The break in begins well enough with Archer, Ray and Lana gaining access to Shapiro’s hillside condo. But things quickly begin to fall apart when they are attacked by two large Rottweilers who seem more interested in eating Archer than the Hush Puppies. Archer takes an incredibly large fall over the balcony and down the side of the hill, leaving Lana and Ray to get on with the mission without his constant distraction. He eventually makes his way back into the condo just as Ray is retrieving the computer disk from Shapiro’s safe. Unfortunately he has left a trail of blood that led Shapiro and his armed guards right to them. Lana asks how he could not realise that he was bleeding that much and he responds by admitting that he has been guzzling pain killers he found at the office, although he doesn’t have enough to share.
They fight their way out of the condo, running from a tirade of bullets and grenades. Archer tells Ray to use his cyborg legs to get Lana to safety (oh, Ray has cyborg legs by the way) while he escapes by once again flinging himself down the hill. Back at the office Veronica Dean shows up to reclaim her disc and hand over a check for $100,000 to Cyril. The gang is excited to have completed their first case. However the celebrations soon stop when the real Veronica Dean walks into the office claiming that she would like to hire the Figgis Agency to work for her. She reveals that she heard about the agency through a flyer that was left on her car, designed and distributed by Pam and featuring a beagle named Furlock Bones. Clearly The Figgis Agency needs to up its game.

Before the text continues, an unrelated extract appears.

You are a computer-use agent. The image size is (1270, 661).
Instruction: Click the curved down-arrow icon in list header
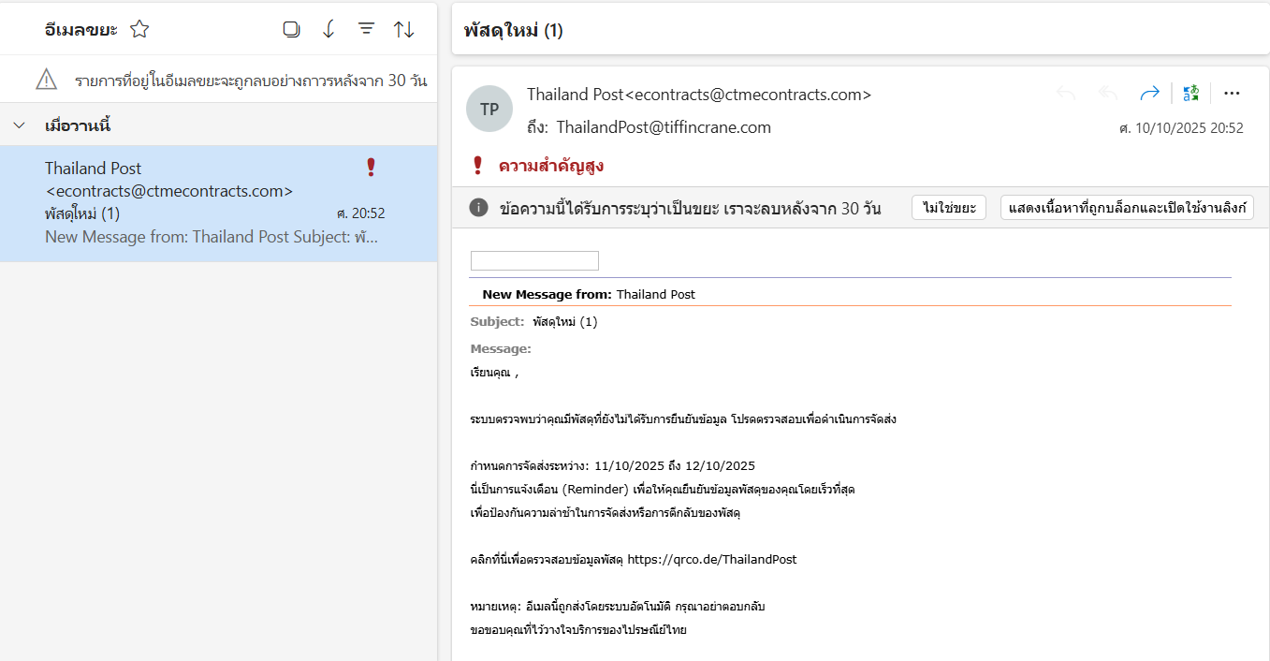(x=328, y=29)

This was a really strong return for a show that has never been anything but brilliant. If you’re a fan of Archer then you know what to expect from it and you will be happy to know that it hasn’t missed a beat. The dialogue was as crisp as ever with so many stand-out moments that it is hard to pick just one, but if nothing else we learnt that Lance Biggerstaff is the perfect name for both a gay porn star and wizard. Just as with the drug dealing season, brilliantly named Archer Vice, the PI concept allows the writers to explore new ground with the characters while still doing pretty much the same thing they have always done. But despite everything Archer remains the same, lovable, drunken, boorish pig that we know and love, welcome back Duchess.
POINTS OF INTEREST
- Who is the fake Veronica Dean and what part will she play in Archer’s downfall? I’m still not convinced that that was his body floating in the pool.
- It was a nice touch to see Ray using his wheelchair for most of the episode. He gets crippled so often it probably is easier just to keep the thing around.
- Awesome things that Archer thinks: chickens give birth to live young, gravity is a dick and Crabs isn’t technically a disease. What a guy!
- Cyril claiming to be the boss clearly isn’t sitting well with anyone. I wonder who will be the first to snap, my guess is Lana.